文書 »
____________

Brown's Ferry Blues/San Antonio Rose/Chinese Breakdown/My Horses Ain't Hungry/Roll on Buddy/Freight Train Blues/Casey Jones/Dooley/Cripple Creek/Amazing Grace/Lady Madonna/Bury Me Beneath the Willow/Shout Little Lulu/Little Liza Jane/Amazing Grace - Postlude全15曲


 2020年に200曲以上のジョン・ハートフォードとアール・スクラッグスのプライベート・ジャムの音源を発見、これらのアールのプレイを一音一音書き起こした中から15曲を選んで、豪華なゲストを迎えてスクラッグスへのトリビュートの思いを込めた本作『Earl Jam』を創り上げた。

 ベラ・フレック(bj)をプロデュースに迎えてビリー・ストリングス(v,g)をフィーチャーした"Brown's Ferry Blues"ではスクラッグスと見紛うばかりのトーンとタイミングによるトリシュカとノン・スクラッグス・スタイルのベラのバンジョー・バトルに加えてマイケル・クリーブランド(f)、サム・ブッシュ(m)、マーク・シャッツ(bs)の好プレイも聞き物。

 話題の歌姫、シエラ・フェレル(v)を迎えたSan Antonio Rose"ではダロル・アンガー(f)とケイシー・ドリーセン(f)のツイン・フイドルとフィービー・ハント(v)とリンジー・ルー(v)のハーモニーが秀逸。"Chinese Breakdown"ではドミニク・レスリー(m)、ステュアート・ダンカン(f)、マイケル・デイブス(g)、マイク・バブ(bs)が参加、トリシュカはアールの"Foggy Mountain Special"で聞かれるアプローチで演じている。

 ブルース・モルスキー(f,v)とのデュオで聞かせる"My Horses Ain't Hungry"。デル・マッカリー・バンドを迎えた"Roll on Buddy"は若き日のデルが1964年にモンローと録音した曲。

____________

提供データ »
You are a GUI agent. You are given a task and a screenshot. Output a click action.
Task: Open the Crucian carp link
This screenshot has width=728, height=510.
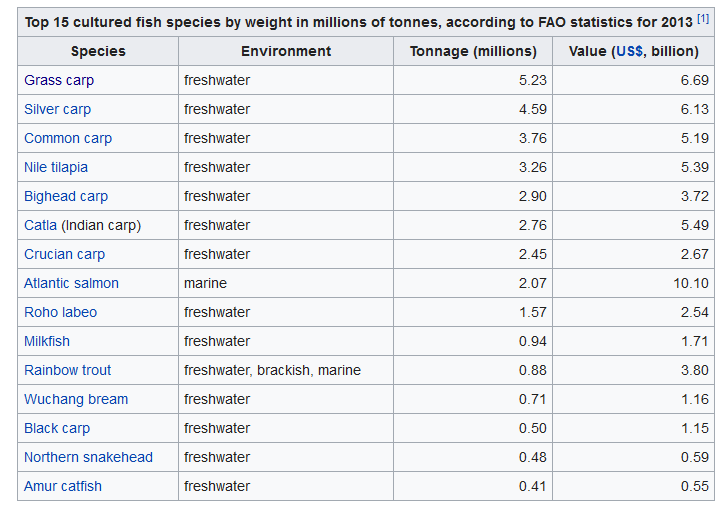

____________

指示 »
• 1. 文書の"Brown's Ferry Blues"を紹介する一文で、名前の後に括弧付きの担当楽器が添えられている演奏者を、括弧内の表記とともにすべて挙げてください。
• 2. 文書の「Brown's Ferry Blues/San」から「rl Jam』を創り上げた。」までを、一字一句違えずに書き写してください。

解答 »
• 1.
ベラ・フレック(bj)
ビリー・ストリングス(v,g)
マイケル・クリーブランド(f)
サム・ブッシュ(m)
マーク・シャッツ(bs)

• 2.
Brown's Ferry Blues/San Antonio Rose/Chinese Breakdown/My Horses Ain't Hungry/Roll on Buddy/Freight Train Blues/Casey Jones/Dooley/Cripple Creek/Amazing Grace/Lady Madonna/Bury Me Beneath the Willow/Shout Little Lulu/Little Liza Jane/Amazing Grace - Postlude全15曲


 2020年に200曲以上のジョン・ハートフォードとアール・スクラッグスのプライベート・ジャムの音源を発見、これらのアールのプレイを一音一音書き起こした中から15曲を選んで、豪華なゲストを迎えてスクラッグスへのトリビュートの思いを込めた本作『Earl Jam』を創り上げた。